ReversedQ: Opportunities for Faster Q-Learning in Episodic Online Reinforcement Learning
For researchers in model-free RL, this work offers practical modifications to improve sample efficiency in episodic MDPs, though the improvements are demonstrated only in small-scale environments.
The paper identifies three opportunities for faster Q-learning in episodic online RL and proposes ReversedQ, which improves scaled mean cumulative reward from 9.53% to 78.78% in BDCL and from 21.76% to 61.81% in a chain MDP compared to RandomizedQ.
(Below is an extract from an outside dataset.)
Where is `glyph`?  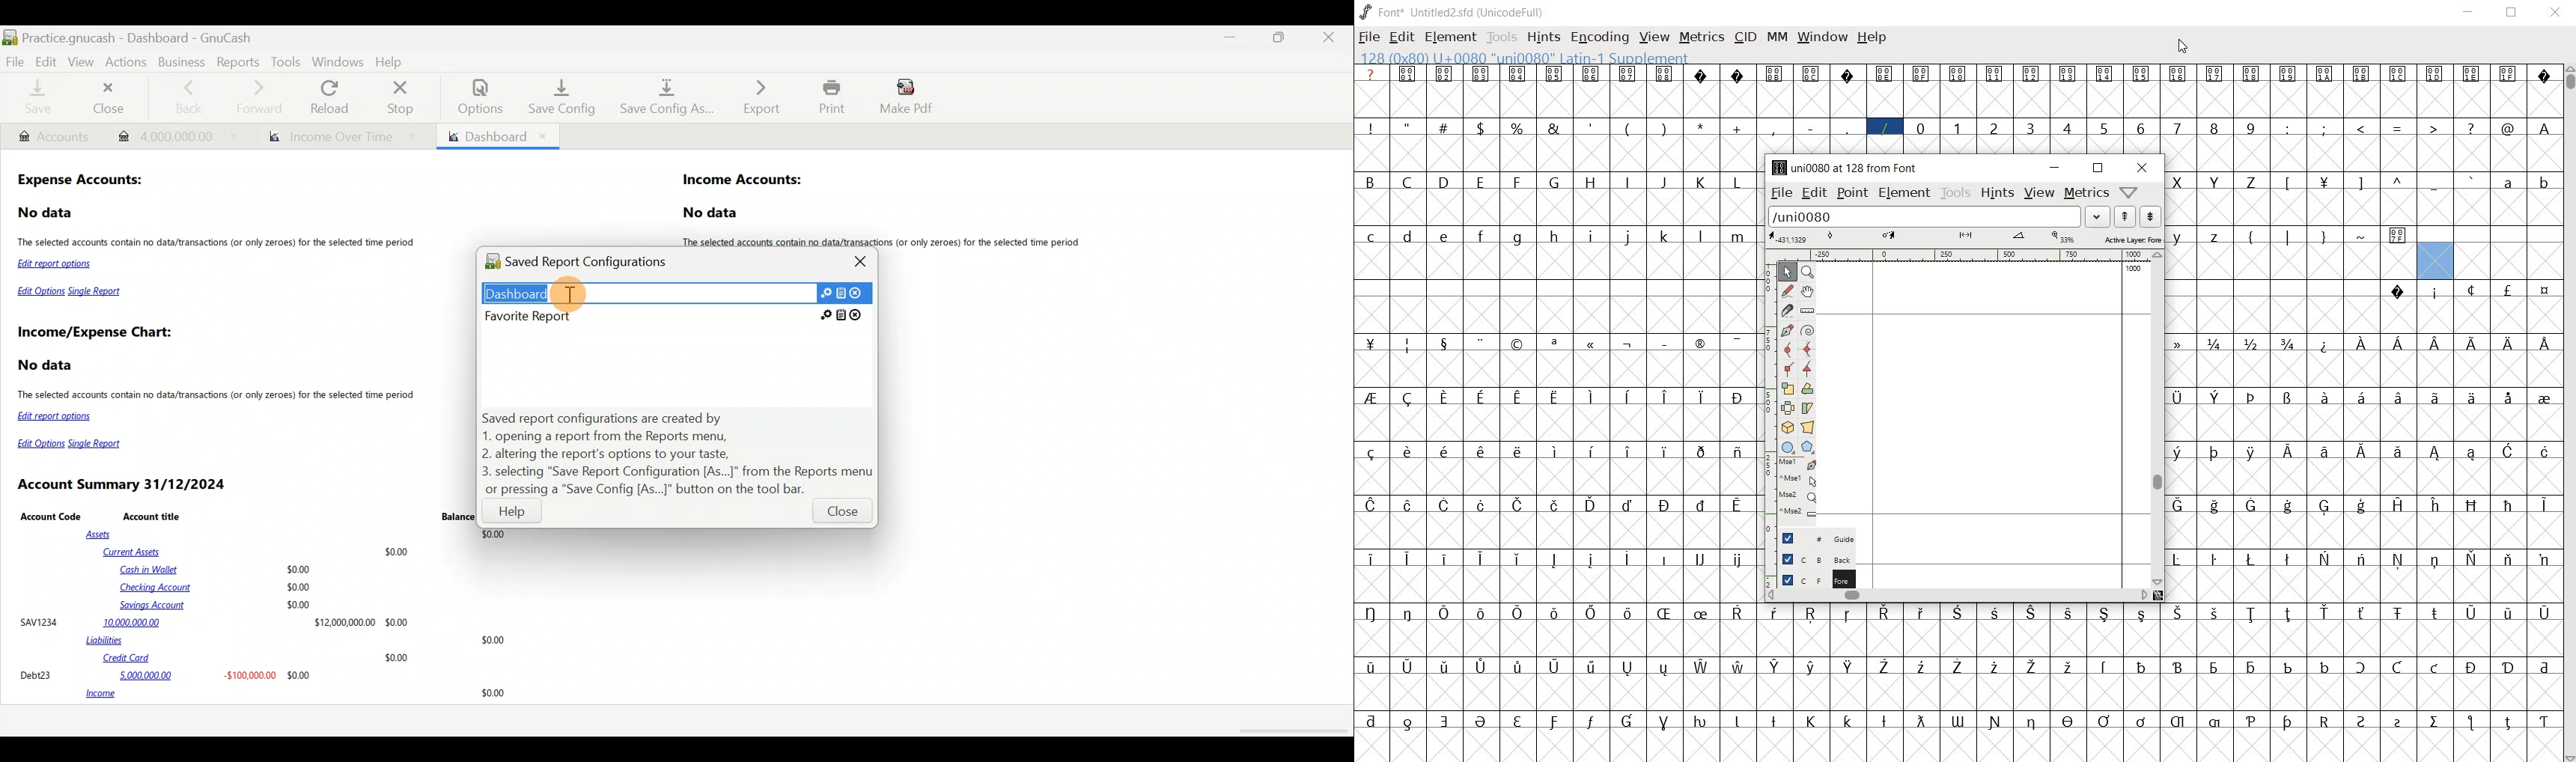 glyph is located at coordinates (2214, 506). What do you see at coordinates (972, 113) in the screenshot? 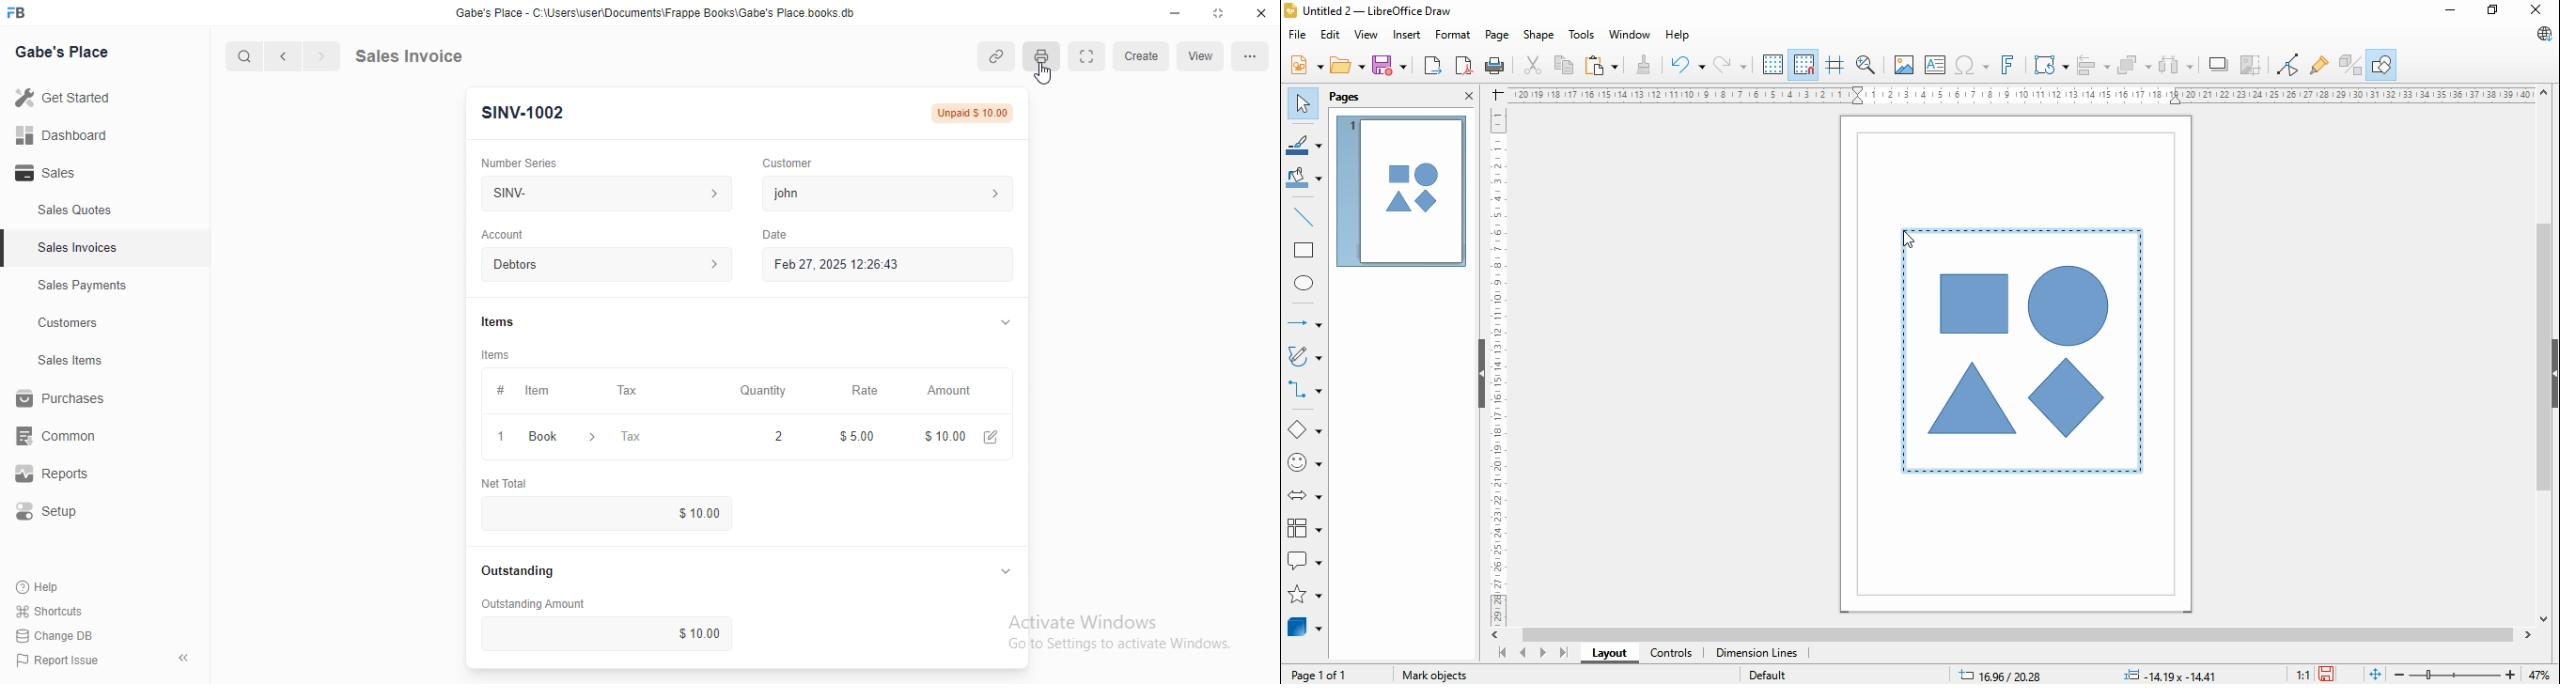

We study model-free Q-learning in finite-horizon episodic Markov Decision Processes (MDPs) with stationary dynamics across episodes. We identify a central issue in nascent model-free posterior-sampling works: the reliance on delayed learning in order to prove theoretical guarantees. In particular, we identify three opportunities for faster learning - (i) value-function update order, (ii) update frequencies, and (iii) value-function initialization. Using Wang et al.'s RandomizedQ as a basis, we illustrate these changes and their individual (as well as cumulative) impact in multiple empirical studies. We find that our combined modifications, termed ReversedQ, improve scaled mean cumulative reward compared to RandomizedQ, from 9.53% to 78.78% in the Bidirectional Diabolical Combination Lock (BDCL), and from 21.76% to 61.81% in a chain MDP.